I’ve started my French trip in the Centre Culturel Irlandais again, with my great pal, Irish composer David Coonan. Anyway, we found ourselves eating brioche in the courtyard one morning and considering one of the great questions of our time. What happens when the obscenely, grotesquely rich hanker for a simpler life?
They build a sanitised, replica rustic village on the grounds of their palace, and then they role-play life as a normaller, of course! At least that’s what Marie Antoinette did in the grounds of Versailles, a gaff so nauseatingly extravagant you’ll need to juice cleanse after visiting to set you right.*
(For accuracy’s sake, the Oxford Dictionary defines a ‘normaller’ as a person of modest means, who keeps chickens, tends crops, and doesn’t use the national exchequer to cosplay serfdom or bend reality to their will).
Versailles, the French word for ‘extra ‘, is quite a good day out even for a socialist , if you can set aside the horrific implications of hoarded wealth and just get into the themed rooms, mirrors, and marked-up macaroons.

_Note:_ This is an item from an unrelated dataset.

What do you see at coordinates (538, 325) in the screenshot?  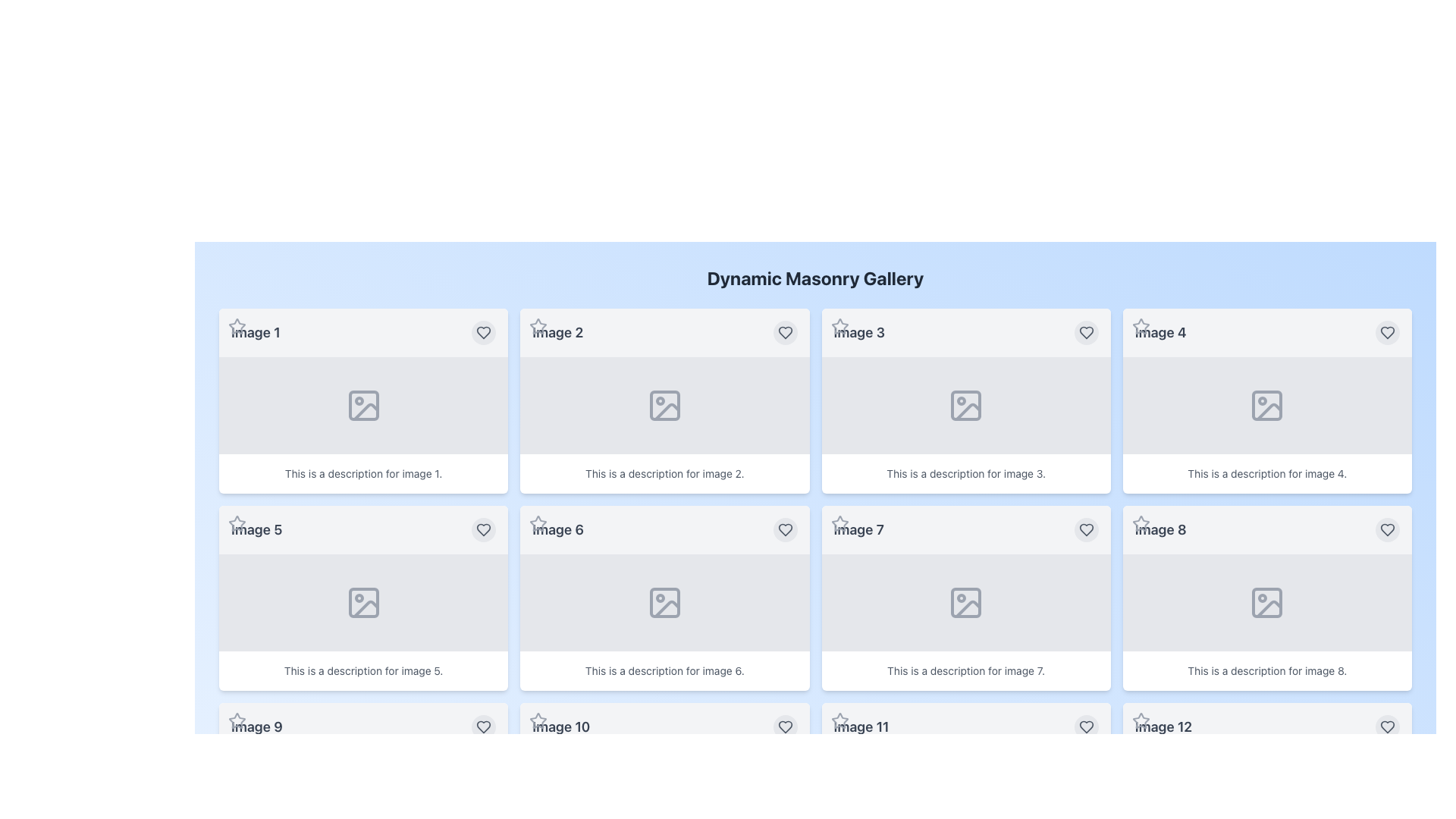 I see `the star outline icon located in the upper-left corner of the card labeled 'Image 2' to trigger the tooltip or visual response` at bounding box center [538, 325].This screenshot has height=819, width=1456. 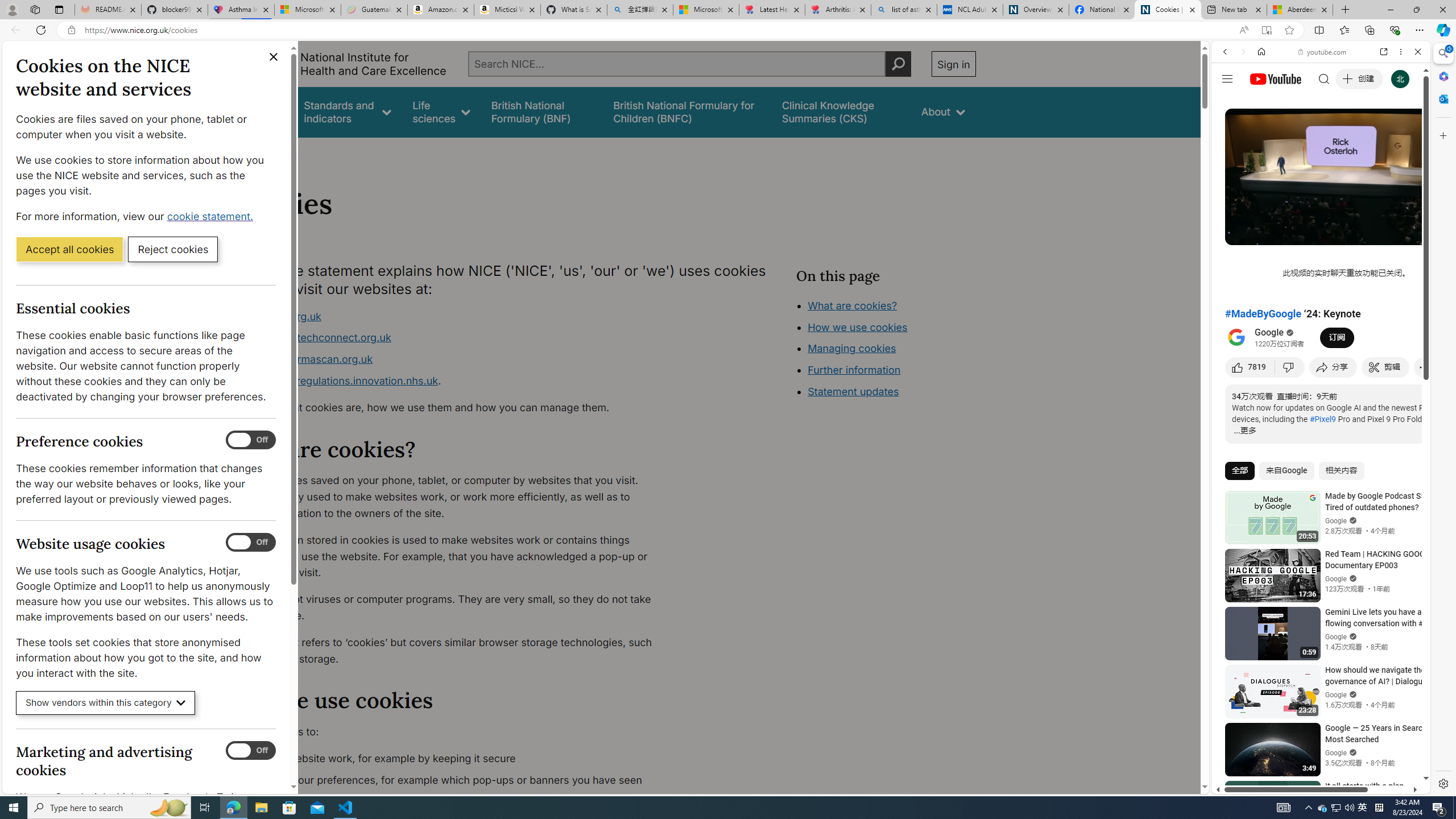 What do you see at coordinates (1300, 129) in the screenshot?
I see `'Search Filter, VIDEOS'` at bounding box center [1300, 129].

Which I can, and did.
I did nothing of grand cultural significance in Paris, other than chat long into the night with friends, so here’s some more shots of me being a tourist. (I ordered duck, if you’re wondering.)
On a more artistic note, the time in CCI was, as usual, incredibly inspiring and kitted out with super cool people – writer and journalist Una Mullally, film-maker Paul Rowley, actor and novelist Karl Geary, animator Tomm Moore and the incredible Irish actor and writer Shane O’Reilly. Being the most illustrious of the lot, I was neither intimidated nor star-struck, and was as comfortable cosplaying someone with an equally successful career amongst my new pals as Marie-Antoinette was in her model village.
Next stop? Nancy, baby!
S x
*I never juice cleanse, and you shouldn’t either.